Every cycle, each brain runs the same six steps:

That last step — reconciliation — is the part nobody warns you about, and it's most of the work. Your database thinks it's in charge, and it's wrong. The exchange fires stops on its own and closes positions while your code is asleep. A huge amount of the build is just machinery to keep the bot's beliefs honest about what actually happened on the exchange.
And the bit that surprised me most: it's almost free
I assumed running three AI models around the clock would be the expensive part. It isn't. The local model costs nothing because it runs on a GPU I already own, and the two paid models are small, fast ones called a handful of times a day. The entire AI bill — every report, every scan, every trade decision across all four brains — comes in under $10 a month. These are real figures pulled straight from the bot's own cost log, not an estimate:
Part 4 — The challenge: one week in
The live competition has only been running for about a week. Everyone started with the same stake. Real money, real fills, one shared scoreboard:

Week 1 scoreboard — every brain started at $500
The human is still winning. One week in, on a sample small enough that I won't pretend it's destiny — but it points at exactly the right questions, and those questions became the week-1 upgrades.
What week 1 taught me — and what I changed
I read the post-mortem on every single losing trade. Three patterns jumped out, and each one turned into a fix:
• The losses were bad *timing*, not bad *analysis*. Over and over, a model was right about direction but entered too early — it bought the breakout *before* the breakout, then bled out waiting for a move that hadn't happened yet. The fix: every brain now has to label a trade CONFIRMED (the edge is real right now → trade it) or AWAITING (the edge depends on something that hasn't fired yet → send it to a watch-list, don't auto-fire into hope).
• Confidence was a lie. The trades the models were *most* sure about weren't winning more often — and because position size scaled with confidence, the cockiest calls were quietly the biggest losers. The fix: every model now gets shown its own track record by confidence level, so it can see that its 9-out-of-10 calls aren't actually beating its 6s.
• It was fighting the tape. Most machine losses were longs into a falling market. The fix: a market-regime read now sits in front of every decision — not as a hard veto, but as context, so a weak bet *against* a clear trend gets blocked while a genuinely strong reversal still gets through.
None of these are "make the AI smarter." They're "make the AI honest about what it actually does." That's been the whole theme of the project.
Where it's at
It's a week old as a competition and a few months old as a system — built by someone who started by installing Linux for the first time and copy-pasting code out of a browser.

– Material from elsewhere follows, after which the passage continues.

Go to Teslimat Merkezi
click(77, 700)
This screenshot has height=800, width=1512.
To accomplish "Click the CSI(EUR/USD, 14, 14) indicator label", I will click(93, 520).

The infrastructure is deliberately boring: one Linux box, one database file, Telegram as the remote control. All the interesting risk lives in the strategy, not in whether the thing stays up.
Right I am beating the machines. That's not the failure of the project — it's the most useful result it could possibly produce, because it tells me exactly where these models are still weak and what to fix next.
Still running. Still losing to me. For now.